As the crisis deepened, patriot leaders moved to organize resistance and assert local governance. Judge John Fell, a respected Bergen County jurist, took a leading role in this effort, helping to establish and guide the Bergen County Committee of Safety. This body was tasked with coordinating patriot activity, enforcing boycotts of British goods, and monitoring Loyalist sympathies within the population. But the Committee's authority was far from universally accepted. A substantial portion of the county's residents viewed it as an illegitimate body that overstepped its bounds, and town meetings that had once been routine exercises in local governance became heated confrontations where the very definition of loyalty and liberty was contested.
The division was further complicated by the experiences of those who had no voice in the political debate yet whose lives were profoundly shaped by it. Enslaved individuals like Sam of Hackensack inhabited this fractured landscape with their own set of fears and calculations. For enslaved people, the rhetoric of liberty that echoed through patriot speeches carried a bitter irony, and the upheaval of war created both dangers and desperate possibilities. Their presence in the historical record, though often reduced to fragments, reminds us that the Revolution's meaning was never singular — it was experienced differently depending on where one stood in the social order.

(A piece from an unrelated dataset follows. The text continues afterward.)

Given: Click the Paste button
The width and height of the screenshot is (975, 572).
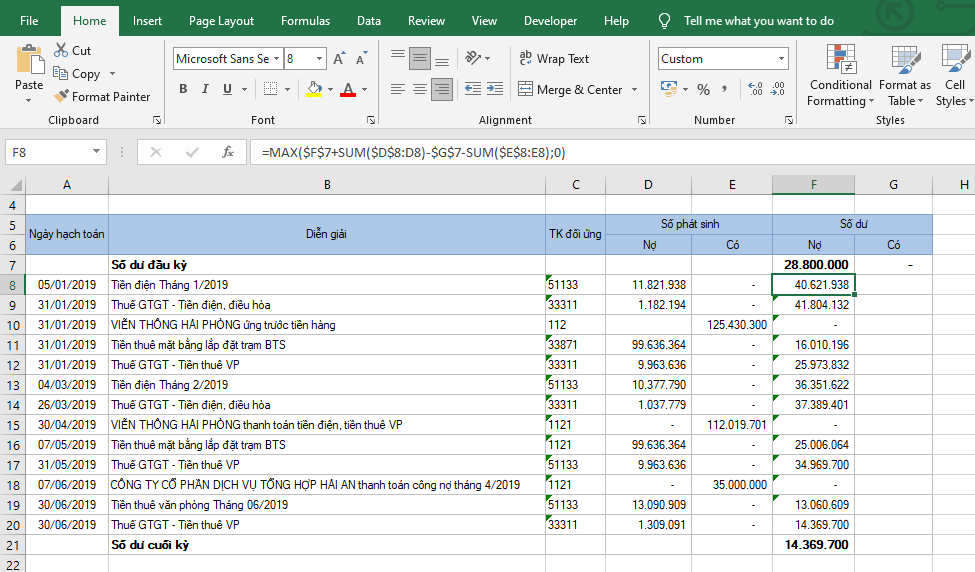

Bergen County's fracture mattered far beyond its own borders. It illustrated a reality that the broader narrative of the Revolution sometimes obscures: that independence was not a foregone conclusion embraced by a united populace but a contested, painful process that divided communities from within. The split in Bergen County foreshadowed the brutal guerrilla warfare that would consume the region throughout the war, as Loyalist and patriot militias raided each other's farms, seized property, and turned the county into one of the most bitterly contested landscapes of the entire conflict. Understanding what happened in Hackensack helps us see the Revolution not as a simple story of colonial unity against British oppression but as a civil war within communities, where the costs of choosing a side — or trying not to — were deeply and personally felt.
People Involved
Reverend Dirck Romeyn
Patriot minister who used his pulpit to rally the Dutch Reformed community toward independence
Dutch Reformed minister of Hackensack (1775-1784) who served as a patriot organizer, militia chaplain, and spiritual leader of the independence movement in Bergen County.
Judge John Fell
County judge who took a leading role in organizing patriot governance amid divided loyalties
Bergen County judge and delegate to the Continental Congress (1721-1798) who was captured by Loyalist raiders from his Paramus home in 1777 and held prisoner in New York City.
Sam of Hackensack
Enslaved Person
An enslaved man from Bergen County who sought freedom during the Revolution, representing the thousands of enslaved people in northern New Jersey for whom the war presented both danger and opportunity.